Market participants are closely watching for the upcoming US Retail Sales report and a scheduled speech by Federal Reserve (Fed) Chair Jerome Powell later today.
On Monday, Federal Reserve Governor Christopher Waller remarked that the Trump administration’s tariff strategy has been a significant shock to the US economy. He indicated that the Fed might consider cutting interest rates to stave off a potential recession—even in the face of elevated inflation. Meanwhile, Atlanta Fed President Raphael Bostic expressed a more cautious stance, suggesting the central bank should maintain its current policy until more economic clarity emerges.
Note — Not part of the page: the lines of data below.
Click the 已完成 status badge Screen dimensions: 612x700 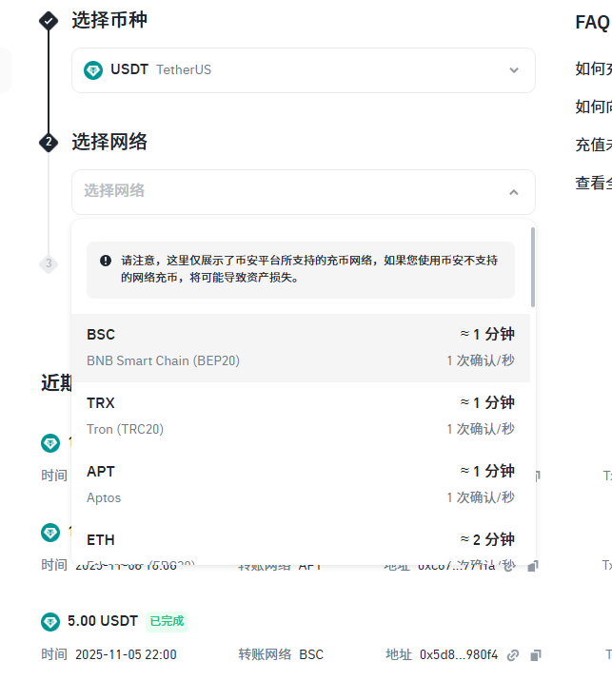167,621
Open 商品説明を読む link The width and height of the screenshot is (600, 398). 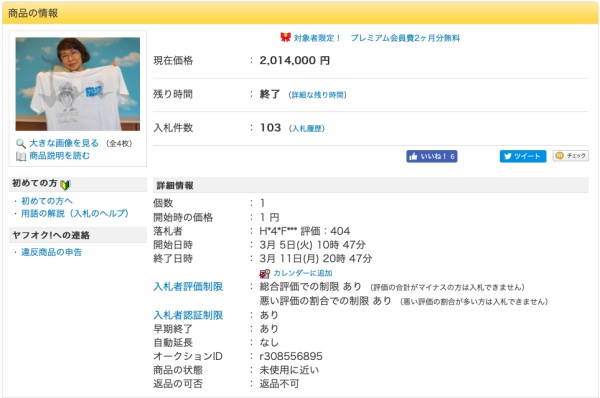[x=60, y=156]
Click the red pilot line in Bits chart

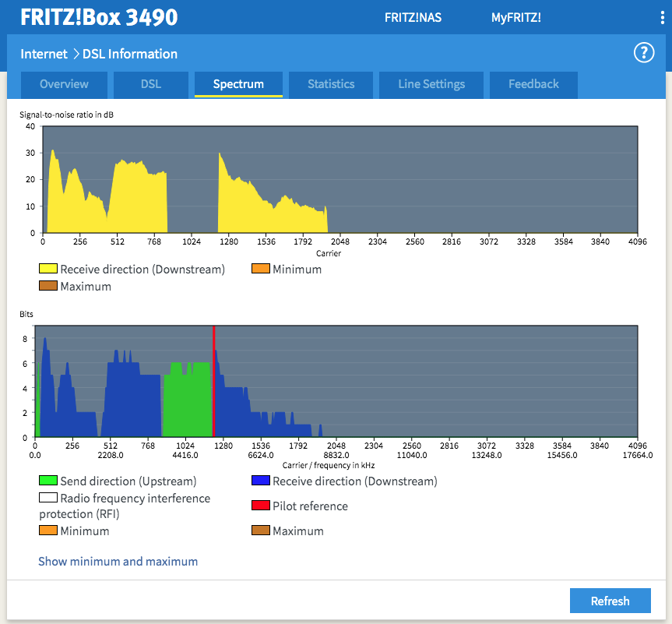213,382
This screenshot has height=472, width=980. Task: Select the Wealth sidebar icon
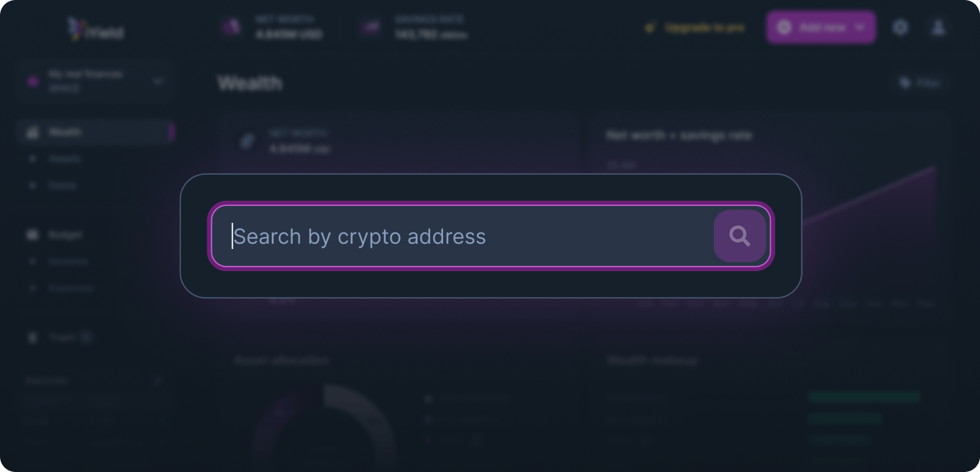click(33, 132)
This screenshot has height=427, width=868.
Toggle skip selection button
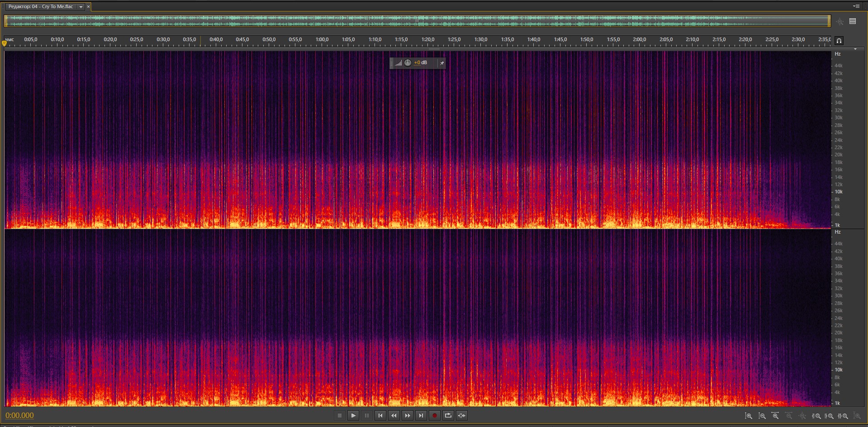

In Europe, attention turns to the European Central Bank (ECB), which is widely expected to lower interest rates by 25 basis points on Thursday in response to growing concerns over recession risks, partly fueled by ongoing US trade policies.
US 500
U.S. equities closed lower on Tuesday as early gains faded, with the US 500 dragged down by losses in health care and consumer sectors. Persistent uncertainty over U.S. President Donald Trump’s evolving tariff policy continued to weigh on investor sentiment.
Health care stocks led the declines after the Trump administration announced it would begin investigating imports of pharmaceuticals and semiconductor products—moves seen as potential precursors to new tariffs.
On a more positive note, bank stocks advanced following upbeat first-quarter earnings reports. Bank of America jumped over 3% after reporting a solid rise in net interest income. The bank also benefited from record trading revenue in its global markets division, driven by tariff-fueled market volatility.
Citigroup gained more than 1% after also posting stronger-than-expected results, following the trend of Wall Street lenders capitalizing on recent market swings.
Investors are now closely monitoring commentary from several Federal Reserve officials slated to speak this week, including a key address by Fed Chair Jerome Powell on Wednesday. Market participants are focused on the central bank’s next moves regarding interest rates amid rising concerns about tariffs and the potential for a U.S. recession.